--- RECORDED INFORMATION Enclosed Below ---
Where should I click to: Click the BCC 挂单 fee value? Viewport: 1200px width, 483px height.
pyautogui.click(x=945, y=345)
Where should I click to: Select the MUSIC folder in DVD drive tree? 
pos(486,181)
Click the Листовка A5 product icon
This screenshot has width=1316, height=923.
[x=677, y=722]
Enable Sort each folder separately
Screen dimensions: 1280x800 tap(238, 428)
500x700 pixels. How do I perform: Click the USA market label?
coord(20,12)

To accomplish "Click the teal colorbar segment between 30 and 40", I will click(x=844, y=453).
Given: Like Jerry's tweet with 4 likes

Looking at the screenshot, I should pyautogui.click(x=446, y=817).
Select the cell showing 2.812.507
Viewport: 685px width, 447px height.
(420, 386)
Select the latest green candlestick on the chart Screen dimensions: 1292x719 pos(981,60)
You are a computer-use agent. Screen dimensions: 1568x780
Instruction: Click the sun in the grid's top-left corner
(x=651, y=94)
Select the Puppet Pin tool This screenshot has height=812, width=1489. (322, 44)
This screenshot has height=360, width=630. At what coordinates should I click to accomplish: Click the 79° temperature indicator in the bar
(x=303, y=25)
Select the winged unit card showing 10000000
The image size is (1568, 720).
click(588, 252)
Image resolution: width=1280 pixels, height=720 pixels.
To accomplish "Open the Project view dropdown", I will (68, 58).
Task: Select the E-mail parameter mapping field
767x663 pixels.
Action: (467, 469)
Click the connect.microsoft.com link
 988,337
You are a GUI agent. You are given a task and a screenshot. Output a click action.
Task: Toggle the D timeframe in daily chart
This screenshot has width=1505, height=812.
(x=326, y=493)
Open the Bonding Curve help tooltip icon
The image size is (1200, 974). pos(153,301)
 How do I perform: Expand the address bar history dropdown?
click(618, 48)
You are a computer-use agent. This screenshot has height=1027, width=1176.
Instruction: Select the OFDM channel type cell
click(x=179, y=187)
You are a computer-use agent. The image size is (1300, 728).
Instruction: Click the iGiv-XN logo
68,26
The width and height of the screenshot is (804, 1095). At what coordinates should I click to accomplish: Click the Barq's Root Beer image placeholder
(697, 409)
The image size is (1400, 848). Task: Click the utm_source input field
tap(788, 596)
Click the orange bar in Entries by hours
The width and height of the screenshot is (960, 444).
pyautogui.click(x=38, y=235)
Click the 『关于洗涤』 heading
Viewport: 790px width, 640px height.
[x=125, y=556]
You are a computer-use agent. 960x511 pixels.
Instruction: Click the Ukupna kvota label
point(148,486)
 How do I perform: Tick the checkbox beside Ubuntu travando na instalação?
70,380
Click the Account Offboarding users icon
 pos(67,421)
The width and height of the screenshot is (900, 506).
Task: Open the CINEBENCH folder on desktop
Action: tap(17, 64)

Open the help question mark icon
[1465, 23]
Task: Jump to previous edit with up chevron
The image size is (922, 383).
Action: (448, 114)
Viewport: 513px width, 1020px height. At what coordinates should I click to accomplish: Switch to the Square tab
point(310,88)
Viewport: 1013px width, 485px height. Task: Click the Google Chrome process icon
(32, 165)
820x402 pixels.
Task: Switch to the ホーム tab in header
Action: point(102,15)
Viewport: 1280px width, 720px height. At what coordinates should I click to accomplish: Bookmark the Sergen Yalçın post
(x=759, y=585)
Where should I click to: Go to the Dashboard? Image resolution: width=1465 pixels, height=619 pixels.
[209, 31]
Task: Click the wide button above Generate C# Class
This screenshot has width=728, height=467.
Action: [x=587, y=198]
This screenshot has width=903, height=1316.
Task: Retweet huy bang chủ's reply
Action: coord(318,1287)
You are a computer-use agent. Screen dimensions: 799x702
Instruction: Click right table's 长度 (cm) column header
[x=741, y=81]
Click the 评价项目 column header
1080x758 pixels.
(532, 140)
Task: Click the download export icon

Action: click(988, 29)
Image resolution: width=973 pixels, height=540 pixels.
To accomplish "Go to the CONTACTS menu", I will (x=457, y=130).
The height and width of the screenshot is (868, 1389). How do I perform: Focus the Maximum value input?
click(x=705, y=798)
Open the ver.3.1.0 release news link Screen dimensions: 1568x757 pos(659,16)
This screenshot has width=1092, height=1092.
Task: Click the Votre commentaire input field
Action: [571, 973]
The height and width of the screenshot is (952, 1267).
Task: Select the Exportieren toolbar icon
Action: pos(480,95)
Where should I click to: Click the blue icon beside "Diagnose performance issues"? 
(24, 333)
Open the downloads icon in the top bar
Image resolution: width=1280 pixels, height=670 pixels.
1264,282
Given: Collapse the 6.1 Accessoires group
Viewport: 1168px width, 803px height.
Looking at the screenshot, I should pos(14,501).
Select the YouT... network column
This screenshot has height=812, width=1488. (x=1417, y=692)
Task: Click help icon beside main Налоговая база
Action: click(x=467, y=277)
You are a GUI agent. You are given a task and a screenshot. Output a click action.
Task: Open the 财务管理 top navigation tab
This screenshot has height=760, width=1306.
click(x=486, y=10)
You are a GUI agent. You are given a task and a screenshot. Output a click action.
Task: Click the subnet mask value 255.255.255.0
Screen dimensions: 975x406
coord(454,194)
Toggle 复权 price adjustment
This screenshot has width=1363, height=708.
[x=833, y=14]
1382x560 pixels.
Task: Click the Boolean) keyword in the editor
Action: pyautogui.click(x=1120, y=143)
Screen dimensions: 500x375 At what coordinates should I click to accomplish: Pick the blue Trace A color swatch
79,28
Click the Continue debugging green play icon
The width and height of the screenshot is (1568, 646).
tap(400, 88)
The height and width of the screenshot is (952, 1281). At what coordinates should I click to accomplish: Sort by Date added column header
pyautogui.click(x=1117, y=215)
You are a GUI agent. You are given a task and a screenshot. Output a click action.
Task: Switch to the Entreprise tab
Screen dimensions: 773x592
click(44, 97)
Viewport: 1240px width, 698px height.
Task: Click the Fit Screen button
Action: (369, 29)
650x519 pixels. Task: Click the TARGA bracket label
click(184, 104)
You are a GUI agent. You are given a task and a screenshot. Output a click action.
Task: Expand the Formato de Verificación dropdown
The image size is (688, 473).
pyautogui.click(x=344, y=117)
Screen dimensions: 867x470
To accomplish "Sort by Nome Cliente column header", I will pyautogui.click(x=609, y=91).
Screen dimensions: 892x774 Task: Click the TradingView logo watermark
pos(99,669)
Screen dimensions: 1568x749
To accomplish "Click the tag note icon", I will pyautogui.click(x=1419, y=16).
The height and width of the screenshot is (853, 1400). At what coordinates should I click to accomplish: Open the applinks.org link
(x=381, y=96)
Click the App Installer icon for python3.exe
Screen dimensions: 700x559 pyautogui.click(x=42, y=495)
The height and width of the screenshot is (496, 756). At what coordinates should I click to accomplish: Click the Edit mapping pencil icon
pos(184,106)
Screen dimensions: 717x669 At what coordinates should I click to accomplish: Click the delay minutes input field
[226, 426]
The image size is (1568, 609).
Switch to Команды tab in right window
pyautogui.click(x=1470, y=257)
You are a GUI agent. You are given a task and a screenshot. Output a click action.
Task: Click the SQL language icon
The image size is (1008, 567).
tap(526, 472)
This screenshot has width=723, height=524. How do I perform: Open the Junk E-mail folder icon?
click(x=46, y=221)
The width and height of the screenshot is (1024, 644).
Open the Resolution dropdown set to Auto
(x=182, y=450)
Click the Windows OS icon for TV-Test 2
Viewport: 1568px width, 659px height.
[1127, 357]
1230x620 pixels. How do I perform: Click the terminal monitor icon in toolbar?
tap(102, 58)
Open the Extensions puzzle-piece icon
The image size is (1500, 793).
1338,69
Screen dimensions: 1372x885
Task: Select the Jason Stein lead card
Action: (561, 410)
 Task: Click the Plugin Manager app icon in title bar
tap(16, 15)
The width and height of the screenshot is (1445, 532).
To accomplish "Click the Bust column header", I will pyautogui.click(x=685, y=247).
--- End of Enclosed RECORDED INFORMATION ---
§ **TASK TO CARRY OUT**
Please return exactly the lines that run from the line with "Screen dimensions: 717x669" through the end of the records above, both included, and nothing more.

§ **OUTPUT BELOW**
Screen dimensions: 717x669 At what coordinates should I click to accomplish: Click the delay minutes input field
[226, 426]
The image size is (1568, 609).
Switch to Команды tab in right window
pyautogui.click(x=1470, y=257)
You are a GUI agent. You are given a task and a screenshot. Output a click action.
Task: Click the SQL language icon
The image size is (1008, 567).
tap(526, 472)
This screenshot has width=723, height=524. How do I perform: Open the Junk E-mail folder icon?
click(x=46, y=221)
The width and height of the screenshot is (1024, 644).
Open the Resolution dropdown set to Auto
(x=182, y=450)
Click the Windows OS icon for TV-Test 2
Viewport: 1568px width, 659px height.
[1127, 357]
1230x620 pixels. How do I perform: Click the terminal monitor icon in toolbar?
tap(102, 58)
Open the Extensions puzzle-piece icon
The image size is (1500, 793).
1338,69
Screen dimensions: 1372x885
Task: Select the Jason Stein lead card
Action: (561, 410)
 Task: Click the Plugin Manager app icon in title bar
tap(16, 15)
The width and height of the screenshot is (1445, 532).
To accomplish "Click the Bust column header", I will pyautogui.click(x=685, y=247).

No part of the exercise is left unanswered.